Trilogie Najacoise

 

LA VIE COMME ELLE VA

Loin du cynisme de la ville, le film révèle la réalité décalée d’un petit village de la campagne aveyronnaise : un bouquet champêtre d’humanité dont les héros sont reliés par un même désir, celui de vivre à Najac, proches de la nature, et y vivre bien, libres. Un chef de gare surréaliste, un poète de la mécanique, un retraité à la coule, une centenaire à l’humeur chantante, un paysan voyageur, un gyrocoptère qui fait du sur-place, un coq qui passe à la casserole… « La vie comme elle va » prend les choses comme elles viennent et les gens comme ils sont.

 « Nos autoroutes sillonnent la France : pressés, nous traversons nos provinces et notre histoire à vive allure, sans regarder, sans prendre le temps. Notre perception de la vie à la campagne, dans nos villages, correspond à la nostalgie d’un autrefois, comme si hier n’était plus jamais aujourd’hui. Pourtant à Najac, en Aveyron, il fait toujours bon vivre : le regard complice de Jean Henri Meunier vers ces habitants nous amuse, nous émeut, nous rend heureux. Comme si le bonheur n’était pas aussi caché que cela. Comment ne pas prendre la vie comme elle va, comme à Najac ? » Jacques PERRIN 

 ICI NAJAC, À VOUS LA TERRE

Quelques habitants d’un petit village aveyronnais résistent avec bon sens citoyen, humour et poésie, au rouleau compresseur de la mondialisation.

Ici Najac, à vous la Terre                                    Le respect de la planète
C’est une bouteille lancée à la mer                    L’amour de la belle ouvrage
Un battement d’aile de papillon                          La transmission des savoir-faire
Dédié à l’humanité toute entière                        C’est un message de vie
C’est un acte de résistance                                Donné par des humains de toutes les humeurs
Pour la paix dans le monde                                Qui ont choisi de vivre de leurs utopies

 

Y A PIRE AILLEURS

À Najac, on vit libre, on bricole et on transforme tout ! Le voisin répare la voiture du voisin, le retraité fait office de psychologue, le chef de gare déguste un Paris-Brest, la pêche devient un exercice de haute voltige et un clown surgit là où on attendait un train.

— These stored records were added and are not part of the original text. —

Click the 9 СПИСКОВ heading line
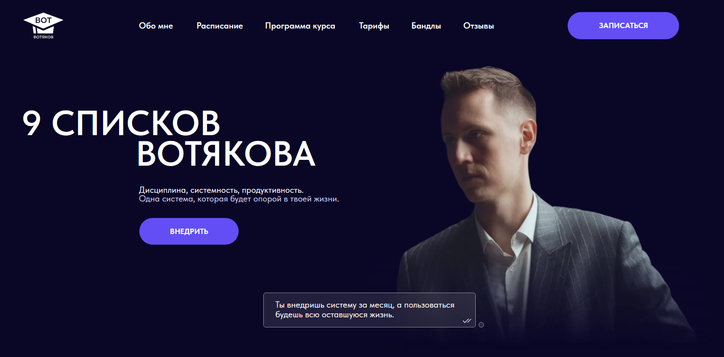724x357 pixels. pyautogui.click(x=121, y=123)
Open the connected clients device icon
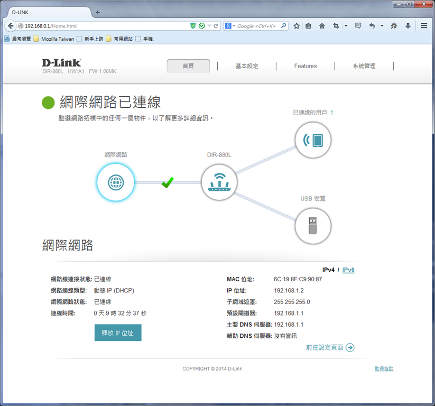Screen dimensions: 435x406 point(313,140)
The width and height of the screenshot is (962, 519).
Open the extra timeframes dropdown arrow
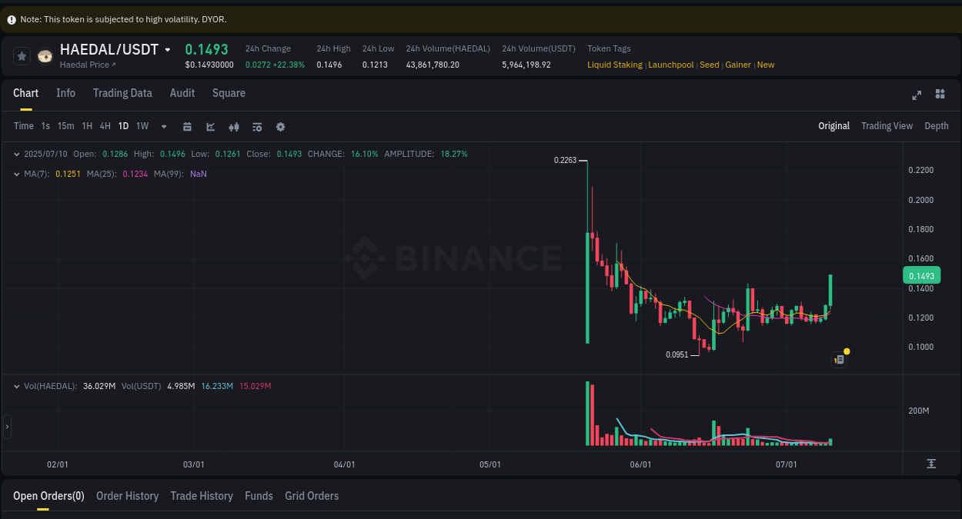click(x=163, y=125)
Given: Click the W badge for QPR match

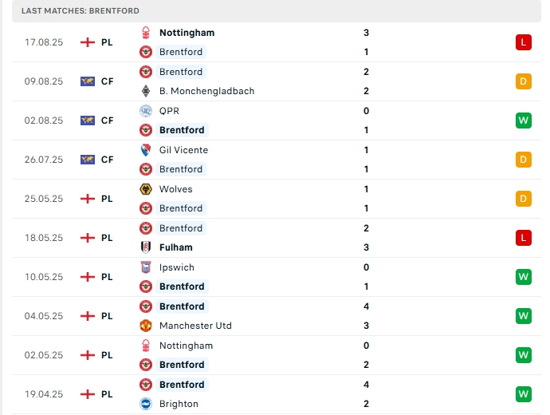Looking at the screenshot, I should (x=524, y=121).
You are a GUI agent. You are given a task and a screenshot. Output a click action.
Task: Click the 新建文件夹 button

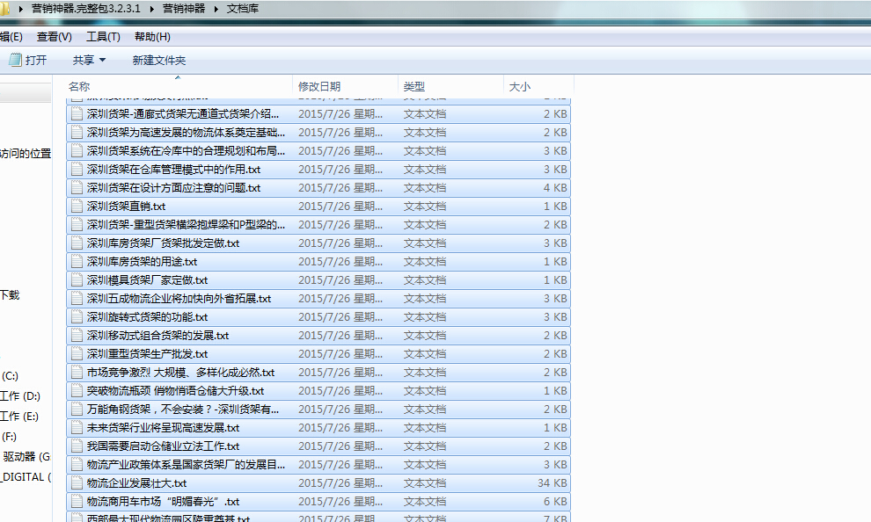click(158, 60)
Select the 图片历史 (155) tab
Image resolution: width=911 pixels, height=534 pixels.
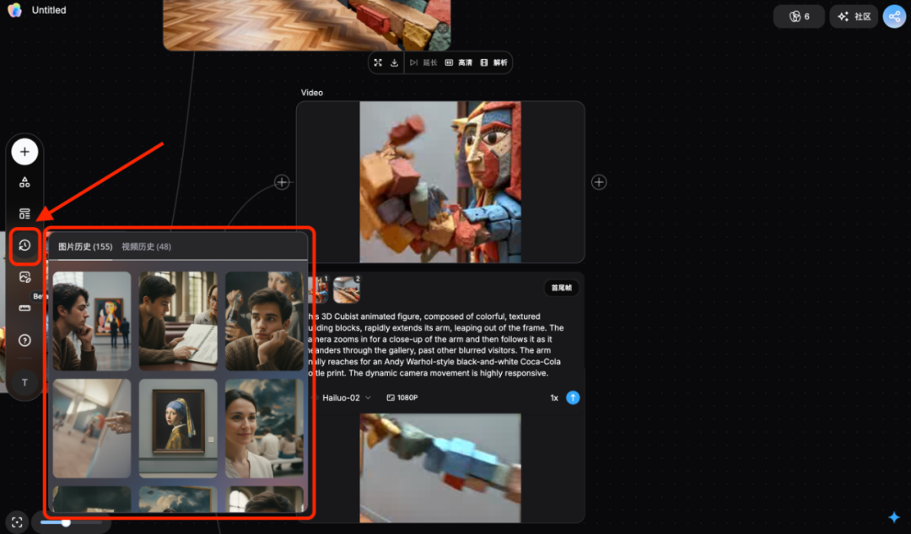[x=85, y=247]
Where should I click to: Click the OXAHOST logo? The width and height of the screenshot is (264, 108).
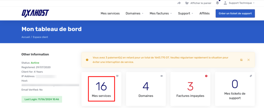click(x=35, y=13)
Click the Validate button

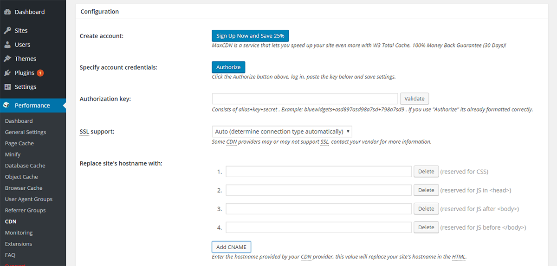pos(415,99)
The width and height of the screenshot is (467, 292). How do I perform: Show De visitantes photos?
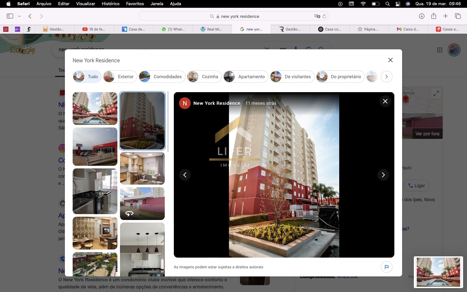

Nous sommes en 2001 et, à l’autre bout du monde, deux avions percutent deux tours. À Najac, on s’indigne et on compatit, puis l’existence reprend son cours à coup de gestes simples et d’élans solidaires. L’amitié s’y dresse en rempart contre la solitude et le café fumant a un sacré goût de réconfort. Octobre 2008, l’hiver frappe à la porte du petit village de l’Aveyron et M. Sauzeau, mécanicien génial au coeur bien huilé, disparaît… Alors le rêve d’une vie se disperse, pour engendrer d’autres vies, d’autres rêves.

« Y A PIRE AILLEURS est une Libre Suite Désordonnée, pleine comme un œuf de souvenirs  où s’entremêle le présent, avec ses changements, les disparus, et des décors vides qui nous pincent le cœur. Octobre 2008 l’hiver frappe à la porte, mais malheureusement pas que l’hiver… M. Sauzeau s’éteint et avec lui s’envolent en fumée un génie de la mécanique, un monde fait de poupées et de poésie, un grand homme au cœur bien huilé et surtout, pour moi, un ami très cher.Pendant les années ou j’ai tourné les images de ces trois films, j’ai connu cet homme derrière la caméra mais aussi en famille, dans mon quotidien, il était devenu un membre d’honneur de ma vie. »

J’ai aussi la chance, le bonheur et l’immense plaisir d’avoir à mes côtés un monteur virtuose mais surtout un ami avec qui je travaille et je kiffe depuis mes débuts cinématographiques. » Jean Henri MEUNIER

« Généralement, quand JH me montre quelque chose, que ce soit des images, des mots ou bien de la musique, il est rare que ça ne me touche pas. Mais là, il avait fait très fort. En à peine une heure d’un bout-à-bout plus élaboré qu’il n’avait bien voulu me le dire, il m’avait fait pénétrer dans un univers tendre et lumineux où Jacques Tati aurait pu croiser Marcel Pagnol, et Jean Vigo en route pour une virée chez John Steinbeck. ( …) Ce que je venais d’entrevoir était si riche de bonheur simple et d’humanité vraie qu’il m’apparaissait impossible de ne pas m’y plonger tout entier. C’était comme de sauter à pieds joints dans une enfance miraculeusement retrouvée. » Yves DESCHAMPS, 2006.